# [Description of the task]
Starting from the line that holds "France (73, 1570)", print every line through the end of the records, first and last included.

# [Data for review]
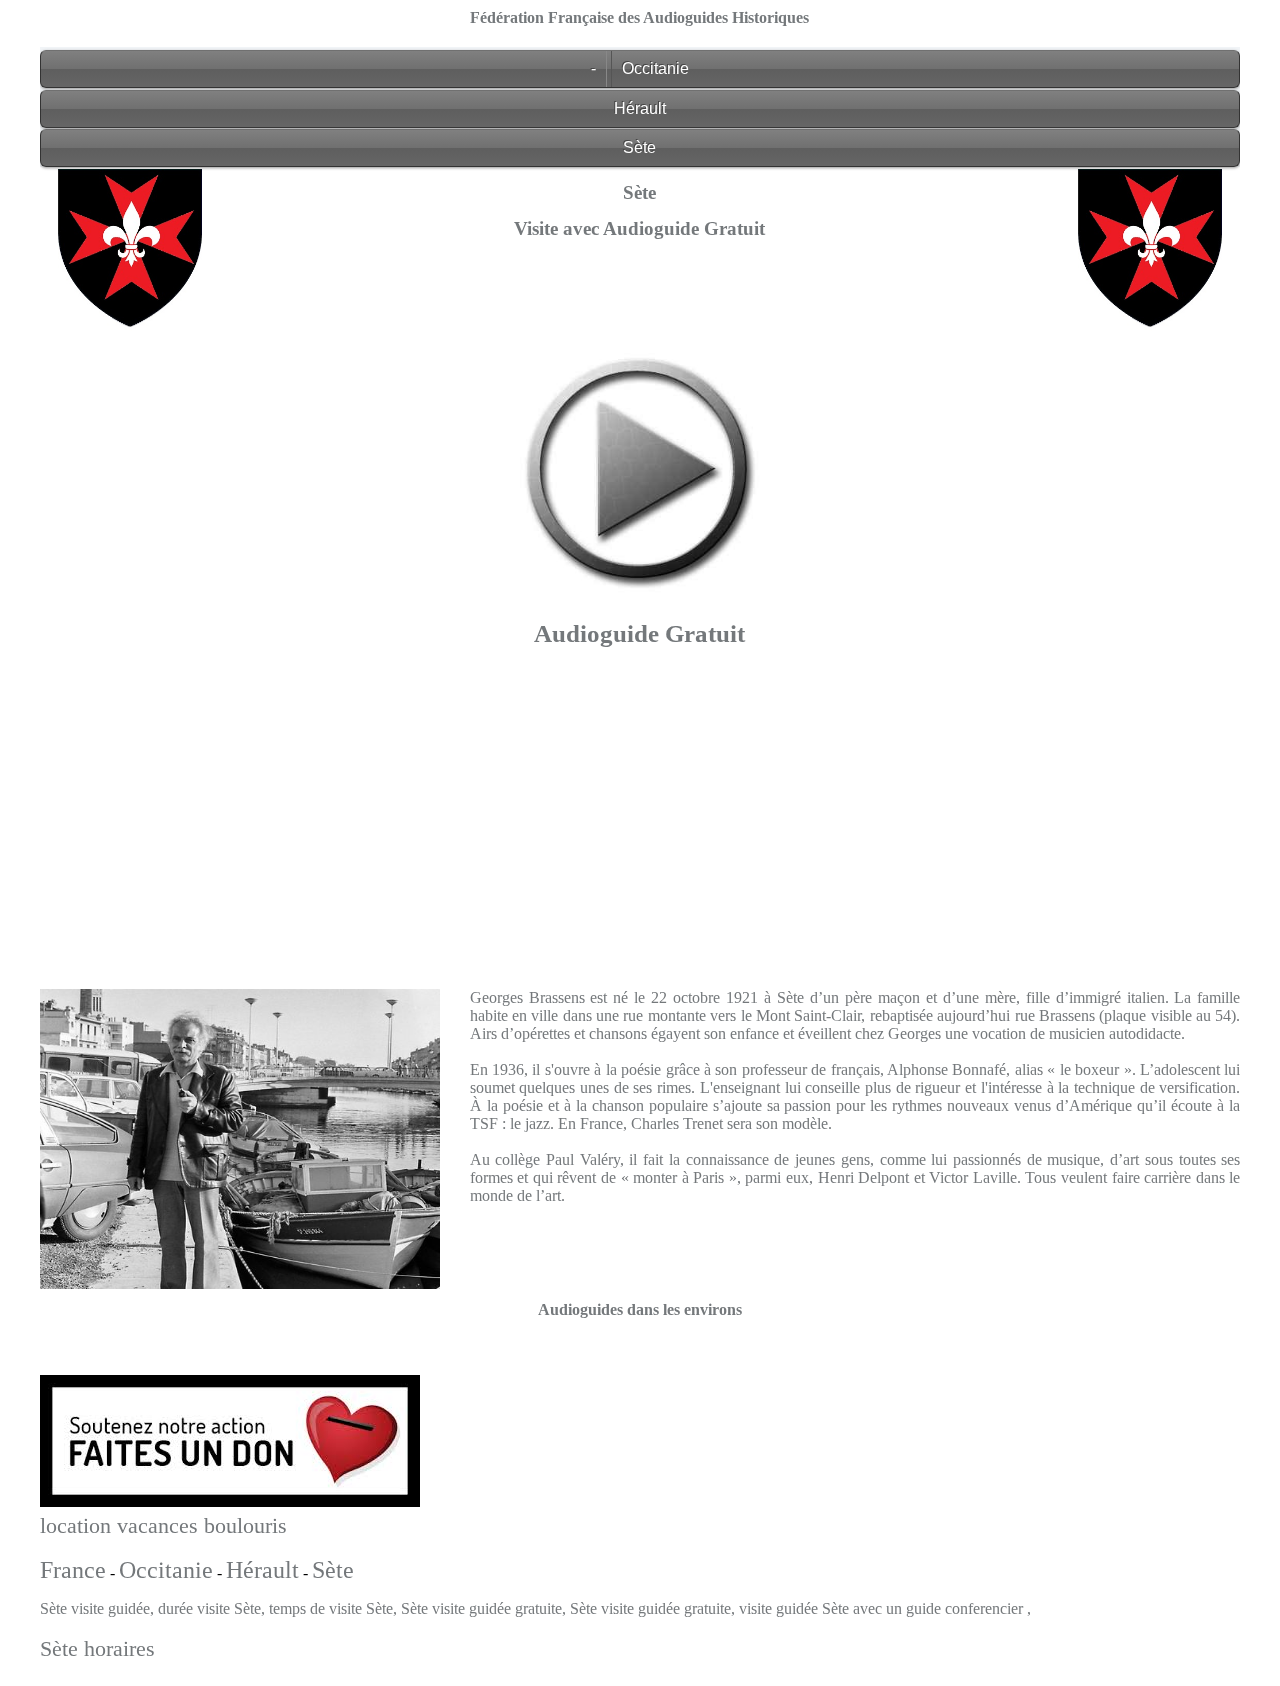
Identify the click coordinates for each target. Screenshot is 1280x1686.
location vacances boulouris (163, 1525)
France (73, 1570)
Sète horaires (97, 1648)
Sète (639, 147)
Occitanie (655, 68)
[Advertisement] (640, 813)
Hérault (640, 108)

# [Exercise result]
France (73, 1570)
Sète horaires (97, 1648)
Sète (639, 147)
Occitanie (655, 68)
[Advertisement] (640, 813)
Hérault (640, 108)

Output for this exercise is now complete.